#### TEXTE SOURCE
'''
Paradoxalement le père Men disait qu’il valait mieux pour l’Église
orthodoxe russe de vivre sous l’hégémonie du régime soviétique plutôt que
livrée à elle-même sous un régime de liberté religieuse. Il était conscient
des grandes tensions qui existaient au sein de la hiérarchie comme au sein
du peuple. Dès que cela fut possible, l’Église orthodoxe a baptisé dans
l’urgence des chrétiens par dizaines de milliers, ce que le père Men refusait
: il voulait baptiser des chrétiens conscients de la signification du baptême
et prêts à s’engager dans une vie nouvelle. Les intellectuels d’avant la
révolution étaient agnostiques et anticléricaux, ils se tournaient maintenant
vers l’Église après avoir été trompés par le marxisme. Mais l’Église, auraitelle la capacité de les accueillir, de les aider dans leur quête ?
'''
Données tirées d'une collection:
'''
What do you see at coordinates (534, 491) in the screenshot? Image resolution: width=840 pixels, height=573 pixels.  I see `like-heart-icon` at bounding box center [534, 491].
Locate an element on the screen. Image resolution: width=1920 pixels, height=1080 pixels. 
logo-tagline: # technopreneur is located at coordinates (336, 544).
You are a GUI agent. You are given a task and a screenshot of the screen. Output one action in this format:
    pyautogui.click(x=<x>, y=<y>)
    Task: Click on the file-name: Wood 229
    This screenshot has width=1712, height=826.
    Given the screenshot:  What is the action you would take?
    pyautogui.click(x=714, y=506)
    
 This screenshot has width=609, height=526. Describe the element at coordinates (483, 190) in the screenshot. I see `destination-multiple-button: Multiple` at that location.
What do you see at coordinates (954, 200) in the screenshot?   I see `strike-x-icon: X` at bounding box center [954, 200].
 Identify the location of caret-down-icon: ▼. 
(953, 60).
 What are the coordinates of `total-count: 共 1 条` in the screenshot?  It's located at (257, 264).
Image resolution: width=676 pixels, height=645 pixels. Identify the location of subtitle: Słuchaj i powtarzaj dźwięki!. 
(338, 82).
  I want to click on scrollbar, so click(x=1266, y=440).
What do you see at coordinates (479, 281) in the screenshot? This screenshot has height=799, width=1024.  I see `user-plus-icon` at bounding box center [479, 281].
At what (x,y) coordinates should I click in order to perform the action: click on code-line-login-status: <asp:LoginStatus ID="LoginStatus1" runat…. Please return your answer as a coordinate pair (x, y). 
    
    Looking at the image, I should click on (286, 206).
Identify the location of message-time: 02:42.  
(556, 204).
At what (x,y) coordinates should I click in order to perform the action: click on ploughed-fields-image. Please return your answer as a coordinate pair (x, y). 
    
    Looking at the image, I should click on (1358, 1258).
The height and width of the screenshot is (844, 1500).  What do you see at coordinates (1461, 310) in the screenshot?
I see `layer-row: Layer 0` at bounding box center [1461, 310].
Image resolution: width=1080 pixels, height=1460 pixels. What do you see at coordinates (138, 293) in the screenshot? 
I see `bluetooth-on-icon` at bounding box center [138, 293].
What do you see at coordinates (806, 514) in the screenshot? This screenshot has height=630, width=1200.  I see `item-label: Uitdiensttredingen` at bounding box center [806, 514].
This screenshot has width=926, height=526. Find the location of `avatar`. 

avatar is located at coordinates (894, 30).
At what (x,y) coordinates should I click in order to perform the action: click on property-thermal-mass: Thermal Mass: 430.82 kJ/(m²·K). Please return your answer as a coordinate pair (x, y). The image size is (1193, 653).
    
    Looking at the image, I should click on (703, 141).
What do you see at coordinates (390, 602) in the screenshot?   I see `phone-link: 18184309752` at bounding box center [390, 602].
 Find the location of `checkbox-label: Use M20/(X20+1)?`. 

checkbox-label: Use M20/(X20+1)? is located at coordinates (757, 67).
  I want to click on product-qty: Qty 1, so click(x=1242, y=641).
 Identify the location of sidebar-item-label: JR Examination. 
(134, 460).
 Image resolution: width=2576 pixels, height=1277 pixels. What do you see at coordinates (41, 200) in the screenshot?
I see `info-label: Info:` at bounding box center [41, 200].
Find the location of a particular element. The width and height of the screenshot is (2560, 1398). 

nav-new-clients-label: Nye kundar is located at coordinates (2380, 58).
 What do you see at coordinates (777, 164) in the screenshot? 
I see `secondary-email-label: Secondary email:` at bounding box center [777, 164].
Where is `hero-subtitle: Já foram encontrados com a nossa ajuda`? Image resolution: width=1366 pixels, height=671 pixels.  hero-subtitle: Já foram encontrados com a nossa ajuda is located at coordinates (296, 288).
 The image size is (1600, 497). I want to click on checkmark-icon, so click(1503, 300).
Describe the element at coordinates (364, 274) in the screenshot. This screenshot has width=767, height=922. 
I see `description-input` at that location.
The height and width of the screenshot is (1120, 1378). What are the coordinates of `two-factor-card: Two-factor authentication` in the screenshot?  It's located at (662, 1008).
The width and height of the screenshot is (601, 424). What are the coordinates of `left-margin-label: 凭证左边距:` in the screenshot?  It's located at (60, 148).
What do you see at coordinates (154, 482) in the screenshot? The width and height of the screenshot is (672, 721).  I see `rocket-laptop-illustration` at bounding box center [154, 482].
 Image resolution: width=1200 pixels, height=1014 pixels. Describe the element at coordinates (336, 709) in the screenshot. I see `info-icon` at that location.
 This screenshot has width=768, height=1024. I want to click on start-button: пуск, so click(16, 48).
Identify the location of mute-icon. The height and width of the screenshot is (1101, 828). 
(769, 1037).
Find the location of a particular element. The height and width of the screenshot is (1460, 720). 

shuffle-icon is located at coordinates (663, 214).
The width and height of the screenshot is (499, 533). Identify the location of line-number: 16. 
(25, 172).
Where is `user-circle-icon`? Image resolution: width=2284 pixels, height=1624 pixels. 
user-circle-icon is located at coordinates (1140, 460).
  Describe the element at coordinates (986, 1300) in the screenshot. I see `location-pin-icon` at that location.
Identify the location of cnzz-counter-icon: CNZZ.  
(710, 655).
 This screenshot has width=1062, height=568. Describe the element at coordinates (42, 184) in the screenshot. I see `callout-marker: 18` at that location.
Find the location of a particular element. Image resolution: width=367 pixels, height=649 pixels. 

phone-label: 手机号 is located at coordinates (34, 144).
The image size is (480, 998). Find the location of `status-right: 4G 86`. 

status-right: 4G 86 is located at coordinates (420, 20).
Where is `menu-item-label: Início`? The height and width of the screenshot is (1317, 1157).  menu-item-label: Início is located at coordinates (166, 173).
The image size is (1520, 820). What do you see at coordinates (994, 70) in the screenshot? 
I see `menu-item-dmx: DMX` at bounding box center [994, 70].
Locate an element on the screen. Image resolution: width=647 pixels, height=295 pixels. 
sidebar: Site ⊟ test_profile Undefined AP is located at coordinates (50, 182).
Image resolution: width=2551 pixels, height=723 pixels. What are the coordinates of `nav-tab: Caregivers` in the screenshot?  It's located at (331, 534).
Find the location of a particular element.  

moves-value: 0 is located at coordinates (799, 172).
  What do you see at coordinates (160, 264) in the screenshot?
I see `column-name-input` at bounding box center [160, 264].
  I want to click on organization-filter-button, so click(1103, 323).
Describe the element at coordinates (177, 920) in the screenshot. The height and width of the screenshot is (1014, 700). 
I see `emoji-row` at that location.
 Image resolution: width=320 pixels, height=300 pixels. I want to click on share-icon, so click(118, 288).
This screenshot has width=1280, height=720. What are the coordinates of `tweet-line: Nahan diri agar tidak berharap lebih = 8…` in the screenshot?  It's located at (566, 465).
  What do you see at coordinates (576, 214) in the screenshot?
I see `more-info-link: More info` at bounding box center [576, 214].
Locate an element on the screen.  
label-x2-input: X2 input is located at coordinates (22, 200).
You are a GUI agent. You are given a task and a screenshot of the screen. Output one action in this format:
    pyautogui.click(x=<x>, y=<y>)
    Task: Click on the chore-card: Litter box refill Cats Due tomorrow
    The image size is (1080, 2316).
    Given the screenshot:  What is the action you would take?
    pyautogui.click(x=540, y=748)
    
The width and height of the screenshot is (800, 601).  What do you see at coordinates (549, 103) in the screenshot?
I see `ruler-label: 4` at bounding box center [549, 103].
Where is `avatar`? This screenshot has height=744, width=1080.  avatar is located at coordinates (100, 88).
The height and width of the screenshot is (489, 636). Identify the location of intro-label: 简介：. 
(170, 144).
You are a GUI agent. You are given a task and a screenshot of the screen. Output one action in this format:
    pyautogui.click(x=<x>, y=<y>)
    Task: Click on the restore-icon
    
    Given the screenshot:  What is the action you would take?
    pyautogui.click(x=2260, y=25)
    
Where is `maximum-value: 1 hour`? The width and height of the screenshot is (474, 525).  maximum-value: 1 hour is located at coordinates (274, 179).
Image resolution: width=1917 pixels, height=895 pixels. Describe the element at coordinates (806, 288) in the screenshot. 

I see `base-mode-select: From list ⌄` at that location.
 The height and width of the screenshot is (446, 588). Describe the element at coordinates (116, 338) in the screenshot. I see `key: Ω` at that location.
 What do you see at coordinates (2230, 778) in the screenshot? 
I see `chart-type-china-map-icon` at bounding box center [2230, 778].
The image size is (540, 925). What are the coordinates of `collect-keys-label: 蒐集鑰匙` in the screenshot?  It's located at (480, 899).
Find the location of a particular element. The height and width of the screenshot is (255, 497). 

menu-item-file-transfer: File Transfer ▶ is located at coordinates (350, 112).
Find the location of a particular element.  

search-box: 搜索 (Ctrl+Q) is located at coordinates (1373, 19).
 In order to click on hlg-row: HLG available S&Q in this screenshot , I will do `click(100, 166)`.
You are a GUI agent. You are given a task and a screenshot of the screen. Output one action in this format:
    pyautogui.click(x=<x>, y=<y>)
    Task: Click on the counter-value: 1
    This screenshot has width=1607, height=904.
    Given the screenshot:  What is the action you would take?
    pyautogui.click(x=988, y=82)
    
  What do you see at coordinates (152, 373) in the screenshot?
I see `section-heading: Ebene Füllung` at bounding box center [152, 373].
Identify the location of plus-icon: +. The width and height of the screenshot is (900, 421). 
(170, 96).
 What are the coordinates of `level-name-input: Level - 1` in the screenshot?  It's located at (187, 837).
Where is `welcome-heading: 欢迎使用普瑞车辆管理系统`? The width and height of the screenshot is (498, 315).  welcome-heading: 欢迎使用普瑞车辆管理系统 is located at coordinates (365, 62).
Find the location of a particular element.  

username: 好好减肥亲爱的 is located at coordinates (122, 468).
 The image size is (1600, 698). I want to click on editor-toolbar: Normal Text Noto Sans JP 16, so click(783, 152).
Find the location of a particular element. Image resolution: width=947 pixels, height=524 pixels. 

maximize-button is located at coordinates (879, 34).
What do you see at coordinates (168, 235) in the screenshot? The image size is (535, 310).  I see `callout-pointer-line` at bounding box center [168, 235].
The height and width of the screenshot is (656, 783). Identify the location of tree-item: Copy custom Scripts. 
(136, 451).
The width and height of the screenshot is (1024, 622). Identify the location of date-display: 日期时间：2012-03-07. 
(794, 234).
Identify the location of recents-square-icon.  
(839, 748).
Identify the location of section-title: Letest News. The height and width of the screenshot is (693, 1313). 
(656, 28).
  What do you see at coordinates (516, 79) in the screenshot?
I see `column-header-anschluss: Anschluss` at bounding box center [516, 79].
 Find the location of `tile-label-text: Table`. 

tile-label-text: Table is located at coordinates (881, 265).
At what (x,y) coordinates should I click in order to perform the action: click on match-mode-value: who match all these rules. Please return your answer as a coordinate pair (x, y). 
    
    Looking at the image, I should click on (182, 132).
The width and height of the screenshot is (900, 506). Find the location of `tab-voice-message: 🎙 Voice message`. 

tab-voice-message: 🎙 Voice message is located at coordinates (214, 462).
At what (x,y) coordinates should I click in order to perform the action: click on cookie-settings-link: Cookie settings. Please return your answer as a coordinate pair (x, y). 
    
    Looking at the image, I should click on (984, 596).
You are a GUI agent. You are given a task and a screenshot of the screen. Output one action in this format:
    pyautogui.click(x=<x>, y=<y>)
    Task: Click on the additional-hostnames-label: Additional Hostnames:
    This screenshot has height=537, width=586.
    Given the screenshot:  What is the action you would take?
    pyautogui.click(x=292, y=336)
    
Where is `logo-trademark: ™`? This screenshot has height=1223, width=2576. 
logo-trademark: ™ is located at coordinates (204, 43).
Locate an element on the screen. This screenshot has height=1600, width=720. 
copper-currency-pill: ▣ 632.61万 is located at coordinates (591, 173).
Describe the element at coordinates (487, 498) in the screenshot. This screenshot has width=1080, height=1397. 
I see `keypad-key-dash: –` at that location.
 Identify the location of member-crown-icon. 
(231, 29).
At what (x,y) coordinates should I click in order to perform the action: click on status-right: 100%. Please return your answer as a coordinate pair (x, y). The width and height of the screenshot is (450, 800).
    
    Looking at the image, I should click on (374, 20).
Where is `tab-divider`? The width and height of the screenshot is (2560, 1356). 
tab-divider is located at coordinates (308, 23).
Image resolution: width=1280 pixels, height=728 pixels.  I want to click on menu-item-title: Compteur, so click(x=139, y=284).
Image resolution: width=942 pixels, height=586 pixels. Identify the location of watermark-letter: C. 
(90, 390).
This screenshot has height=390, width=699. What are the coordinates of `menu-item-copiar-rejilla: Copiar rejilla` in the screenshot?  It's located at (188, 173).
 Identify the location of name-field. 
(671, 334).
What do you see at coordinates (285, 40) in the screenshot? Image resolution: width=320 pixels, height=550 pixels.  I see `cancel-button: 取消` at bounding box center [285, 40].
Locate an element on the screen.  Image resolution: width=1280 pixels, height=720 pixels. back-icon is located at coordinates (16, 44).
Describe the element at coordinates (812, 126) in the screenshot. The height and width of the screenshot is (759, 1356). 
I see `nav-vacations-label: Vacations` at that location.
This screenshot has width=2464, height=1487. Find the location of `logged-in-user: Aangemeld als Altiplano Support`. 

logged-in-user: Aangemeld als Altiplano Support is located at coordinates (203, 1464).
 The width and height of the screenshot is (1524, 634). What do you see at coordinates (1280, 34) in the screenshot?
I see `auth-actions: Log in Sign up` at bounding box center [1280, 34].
'''
#### BUT DE L'EXERCICE
Répondez à ces questions à l'aide du texte sur le père Men.
1. Selon le père Men, que valait-il mieux pour l'Église orthodoxe russe ?
2. Quels chrétiens le père Men voulait-il baptiser ?
3. Comment étaient les intellectuels d'avant la révolution ?
Ces données ne servent à rien ici.

#### CORRIGÉ
1. Vivre sous l'hégémonie du régime soviétique plutôt que livrée à elle-même sous un régime de liberté religieuse.
2. Des chrétiens conscients de la signification du baptême et prêts à s'engager dans une vie nouvelle.
3. Agnostiques et anticléricaux.